Le fournisseur ou l’employeur qui souhaite protéger les renseignements commerciaux confidentiels doit présenter une demande de dérogation auprès du Conseil de contrôle des renseignements relatifs aux matières dangereuses. Pour que le produit soit légalement offert sur le marché canadien, un numéro d’enregistrement émis par le Conseil doit être inscrit sur la FS, et dans le cas de certaines demandes, sur l’étiquette. Un demandeur peut décider de retirer sa demande à toute étape du processus.
Les demandes de dérogation sont présentées directement au Conseil. (Pour de plus amples renseignements sur la présentation d’une demande, consultez le site Web du Conseil.)
Lorsque le Conseil reçoit une demande, le personnel vérifie que le formulaire et les FS et les étiquettes qui l’accompagnent sont complets et ne contiennent aucune erreur évidente. Ils perçoivent et contrôlent également les droits d’usage.
Une fois que le formulaire de demande est complet et exact, un numéro d’enregistrement est attribué. Ce numéro figurera sur la FS à la place des renseignements commerciaux confidentiels du produit et permettra à l’entreprise d’importer ou de vendre le produit au Canada pendant que le processus décisionnel suit son cours.
Un avis de dépôt exposant les caractéristiques fondamentales de la demande est publié dans la Partie I de la Gazette du Canada afin de permettre à toute personne visée par le produit d’écrire au Conseil en indiquant pourquoi la demande devrait ou ne devrait pas être jugée valide.
En utilisant les données scientifiques les plus récentes, les évaluateurs en santé et sécurité du CCRMD passent en revue les fiches signalétiques selon les critères établis dans la Loi sur les produits dangereux et le Règlement sur les produits contrôlés et avisent ensuite les agents de contrôle de toute erreur ou omission.
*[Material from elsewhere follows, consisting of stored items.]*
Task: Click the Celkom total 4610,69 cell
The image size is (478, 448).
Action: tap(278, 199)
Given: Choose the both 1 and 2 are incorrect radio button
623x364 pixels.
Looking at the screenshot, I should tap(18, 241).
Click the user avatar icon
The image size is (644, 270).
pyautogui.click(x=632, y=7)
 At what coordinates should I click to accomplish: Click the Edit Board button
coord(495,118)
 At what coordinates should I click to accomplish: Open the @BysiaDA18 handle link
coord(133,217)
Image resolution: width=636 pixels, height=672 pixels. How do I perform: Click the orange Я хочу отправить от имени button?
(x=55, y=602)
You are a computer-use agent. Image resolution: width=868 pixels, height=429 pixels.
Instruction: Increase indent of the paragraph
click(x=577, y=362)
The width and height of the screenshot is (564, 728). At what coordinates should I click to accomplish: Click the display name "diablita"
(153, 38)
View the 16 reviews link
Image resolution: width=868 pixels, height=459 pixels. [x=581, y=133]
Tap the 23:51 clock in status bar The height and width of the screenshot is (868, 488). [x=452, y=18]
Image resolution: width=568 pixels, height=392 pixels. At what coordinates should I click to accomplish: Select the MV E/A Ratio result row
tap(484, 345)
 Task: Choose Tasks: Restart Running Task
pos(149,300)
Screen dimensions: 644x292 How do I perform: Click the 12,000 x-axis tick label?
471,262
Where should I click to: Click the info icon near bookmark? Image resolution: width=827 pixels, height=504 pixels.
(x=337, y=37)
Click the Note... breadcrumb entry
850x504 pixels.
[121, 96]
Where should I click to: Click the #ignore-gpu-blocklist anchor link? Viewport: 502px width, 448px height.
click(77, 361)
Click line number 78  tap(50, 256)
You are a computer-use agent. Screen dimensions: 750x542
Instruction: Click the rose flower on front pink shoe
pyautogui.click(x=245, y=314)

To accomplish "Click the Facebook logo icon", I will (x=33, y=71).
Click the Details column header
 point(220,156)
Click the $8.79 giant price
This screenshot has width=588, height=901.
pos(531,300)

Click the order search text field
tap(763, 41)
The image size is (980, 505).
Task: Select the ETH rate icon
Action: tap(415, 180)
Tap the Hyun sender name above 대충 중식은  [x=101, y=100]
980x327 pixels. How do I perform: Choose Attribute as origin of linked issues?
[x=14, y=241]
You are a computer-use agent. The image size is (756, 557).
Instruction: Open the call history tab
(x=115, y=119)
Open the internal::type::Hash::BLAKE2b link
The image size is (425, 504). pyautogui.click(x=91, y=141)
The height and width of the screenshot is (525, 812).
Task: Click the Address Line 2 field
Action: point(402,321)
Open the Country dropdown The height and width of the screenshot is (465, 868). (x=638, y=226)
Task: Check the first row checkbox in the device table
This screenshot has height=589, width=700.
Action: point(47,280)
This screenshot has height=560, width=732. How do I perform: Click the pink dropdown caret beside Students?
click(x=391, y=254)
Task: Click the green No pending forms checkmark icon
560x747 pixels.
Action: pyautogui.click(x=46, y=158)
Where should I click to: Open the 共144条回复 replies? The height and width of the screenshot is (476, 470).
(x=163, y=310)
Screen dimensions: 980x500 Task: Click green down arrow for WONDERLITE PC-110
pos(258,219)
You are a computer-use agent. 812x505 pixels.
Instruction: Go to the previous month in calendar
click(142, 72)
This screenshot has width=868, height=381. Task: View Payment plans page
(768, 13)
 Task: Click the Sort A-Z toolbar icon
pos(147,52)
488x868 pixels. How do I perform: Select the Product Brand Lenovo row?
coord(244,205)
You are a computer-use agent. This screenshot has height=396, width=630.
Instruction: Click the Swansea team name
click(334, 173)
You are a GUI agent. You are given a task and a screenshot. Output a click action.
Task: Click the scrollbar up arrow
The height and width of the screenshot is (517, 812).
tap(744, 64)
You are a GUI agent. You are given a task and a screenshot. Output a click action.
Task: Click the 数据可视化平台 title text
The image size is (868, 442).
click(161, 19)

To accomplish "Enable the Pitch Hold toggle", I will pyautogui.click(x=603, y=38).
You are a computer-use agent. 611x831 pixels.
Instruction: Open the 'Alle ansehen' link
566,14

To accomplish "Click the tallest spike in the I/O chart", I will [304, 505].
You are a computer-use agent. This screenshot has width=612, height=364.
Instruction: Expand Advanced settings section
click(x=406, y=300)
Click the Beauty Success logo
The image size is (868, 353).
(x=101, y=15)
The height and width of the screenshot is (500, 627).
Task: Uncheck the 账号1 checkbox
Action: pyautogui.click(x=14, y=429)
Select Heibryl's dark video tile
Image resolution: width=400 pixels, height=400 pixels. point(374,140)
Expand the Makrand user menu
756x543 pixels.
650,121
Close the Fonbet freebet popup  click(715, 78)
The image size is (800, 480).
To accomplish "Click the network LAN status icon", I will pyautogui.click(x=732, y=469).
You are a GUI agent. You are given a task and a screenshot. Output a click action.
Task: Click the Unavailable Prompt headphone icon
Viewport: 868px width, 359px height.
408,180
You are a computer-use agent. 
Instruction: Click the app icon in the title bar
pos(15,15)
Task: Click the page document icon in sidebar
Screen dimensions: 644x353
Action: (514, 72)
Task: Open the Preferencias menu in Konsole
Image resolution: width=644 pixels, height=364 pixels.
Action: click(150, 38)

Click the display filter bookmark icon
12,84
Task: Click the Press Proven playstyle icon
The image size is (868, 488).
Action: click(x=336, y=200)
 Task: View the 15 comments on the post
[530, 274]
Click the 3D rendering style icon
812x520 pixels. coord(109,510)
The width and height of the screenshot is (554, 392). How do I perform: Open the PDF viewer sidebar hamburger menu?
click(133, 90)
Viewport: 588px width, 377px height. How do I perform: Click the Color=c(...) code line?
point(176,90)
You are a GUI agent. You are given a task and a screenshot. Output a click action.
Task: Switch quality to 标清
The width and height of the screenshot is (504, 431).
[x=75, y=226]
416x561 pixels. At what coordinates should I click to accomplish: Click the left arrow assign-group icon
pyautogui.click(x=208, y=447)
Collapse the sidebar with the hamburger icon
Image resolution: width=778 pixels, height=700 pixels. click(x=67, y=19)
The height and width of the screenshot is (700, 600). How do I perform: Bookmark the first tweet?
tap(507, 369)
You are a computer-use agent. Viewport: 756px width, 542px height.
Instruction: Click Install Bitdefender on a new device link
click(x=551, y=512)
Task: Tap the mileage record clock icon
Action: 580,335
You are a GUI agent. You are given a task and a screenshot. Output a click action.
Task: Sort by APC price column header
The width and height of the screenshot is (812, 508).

Puis, les agents de contrôle évaluent les renseignements liés à l’économie ou à la sécurité fournis par le demandeur, et déterminent si la demande est valide.
À la fin du processus d’évaluation des fiches signalétiques et de demande, le demandeur est informé de la décision et, s’il y a lieu, des mesures à prendre pour être conforme. Lorsque la demande est jugée valide, le demandeur reçoit une dérogation de trois ans, après quoi le candidat devra déposer à nouveau la demande afin de continuer de profiter d’une dérogation.
Lorsqu’une fiche signalétique ne respecte pas les exigences réglementaires, le demandeur reçoit un engagement qui lui donne un délai de 30 jours pour apporter les changements nécessaires de façon volontaire et retourner la fiche signalétique au Conseil. Si le demandeur n’apporte pas les modifications ou si les corrections ne sont pas satisfaisantes, l’agent de contrôle émet un ordre formel qui devient juridiquement contraignant de 45 jours après la publication des manquements dans la Gazette du Canada.
Si une demande est jugée invalide quant aux renseignements fournis au CCRMD et n’appuient pas suffisamment la valeur économique du produit ou le besoin de conserver le secret de sa composition, il est requis pour le demandeur de déclarer tous les ingrédients et leurs concentrations sur la fiche signalétique et de retirer le produit du marché.
Lorsqu’une décision, un ordre ou un engagement est publié dans la Gazette du Canada, les demandeurs et les parties concernées ont 45 jours pour présenter une demande d’appel. Lorsque la demande d’appel est présentée, un avis est publié à cet effet dans la Gazette du Canada afin de permettre aux autres parties concernées d’effectuer des représentations auprès de la Commission d’appel. La Commission d’appel est constituée de trois membres : un représentant du gouvernement fédéral, un de l’industrie et un autre d’une organisation du secteur du travail. La durée du processus d’appel varie selon la complexité de chaque cas.
La Commission d’appel décide si elle doit rejeter l’appel et confirmer la décision, l’engagement ou l’ordre de l’agent de contrôle, ou encore si elle accepte l’appel et choisit de modifier ou de renverser la décision, l’engagement ou l’ordre. Un avis de décision ainsi que les raisons de celle-ci sont ensuite publiés dans la Gazette du Canada.